(Records locating elements on screens)
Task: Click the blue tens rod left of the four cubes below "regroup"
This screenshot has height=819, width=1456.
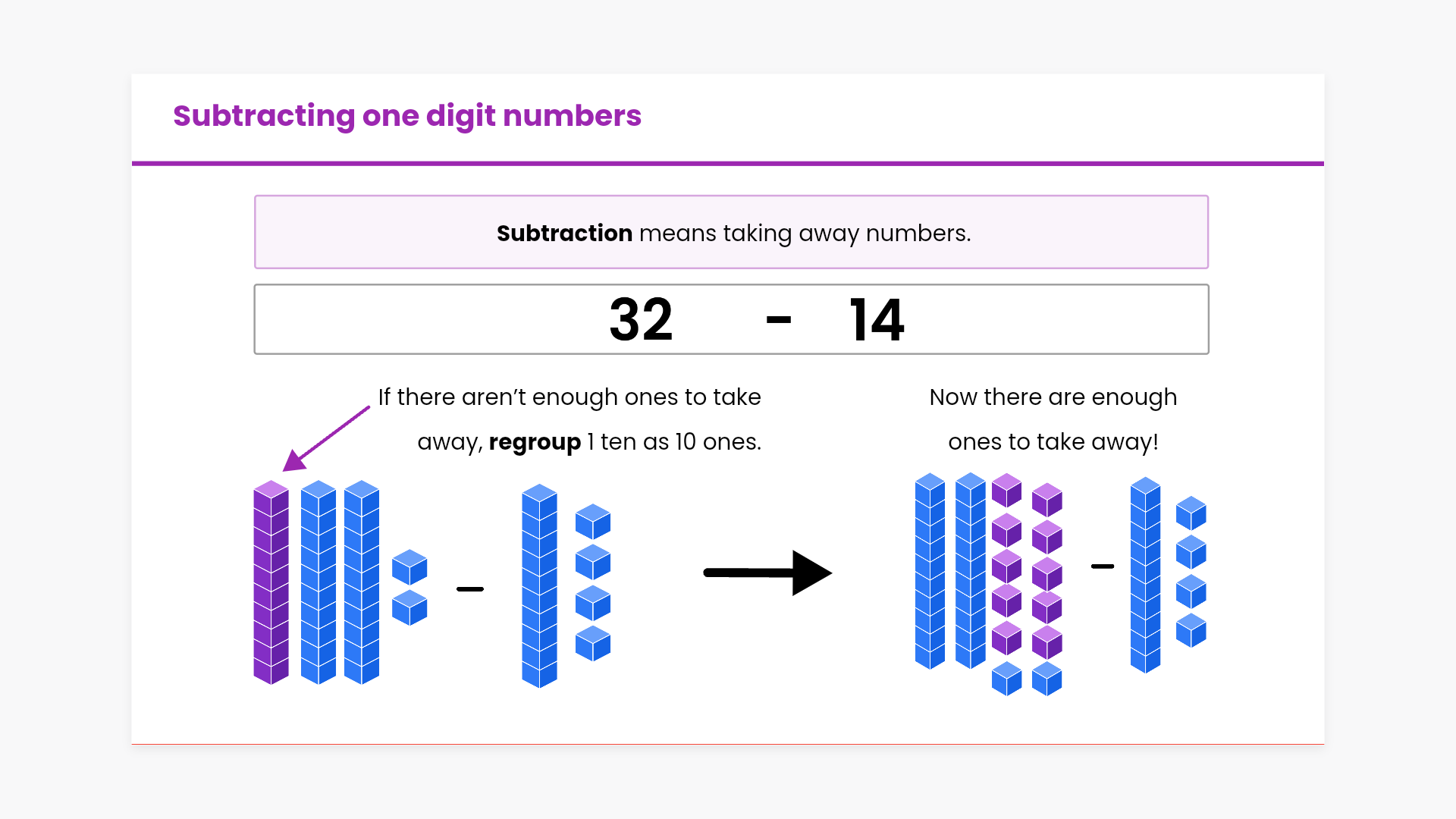Action: tap(539, 586)
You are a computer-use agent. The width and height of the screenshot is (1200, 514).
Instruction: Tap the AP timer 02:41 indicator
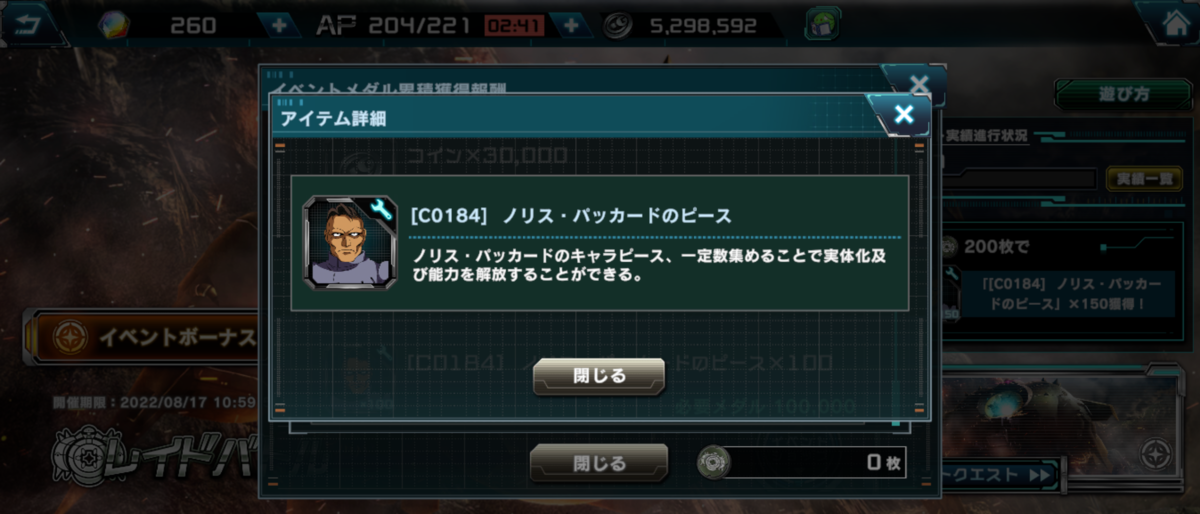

◆ STATED EXERCISE
Reproduce word for word the stretch from the line containing "You are a computer-use" through the end of the records, leaving the pictures out of your answer.

◆ WRITTEN SOLUTION
You are a computer-use agent. The width and height of the screenshot is (1200, 514).
Instruction: Tap the AP timer 02:41 indicator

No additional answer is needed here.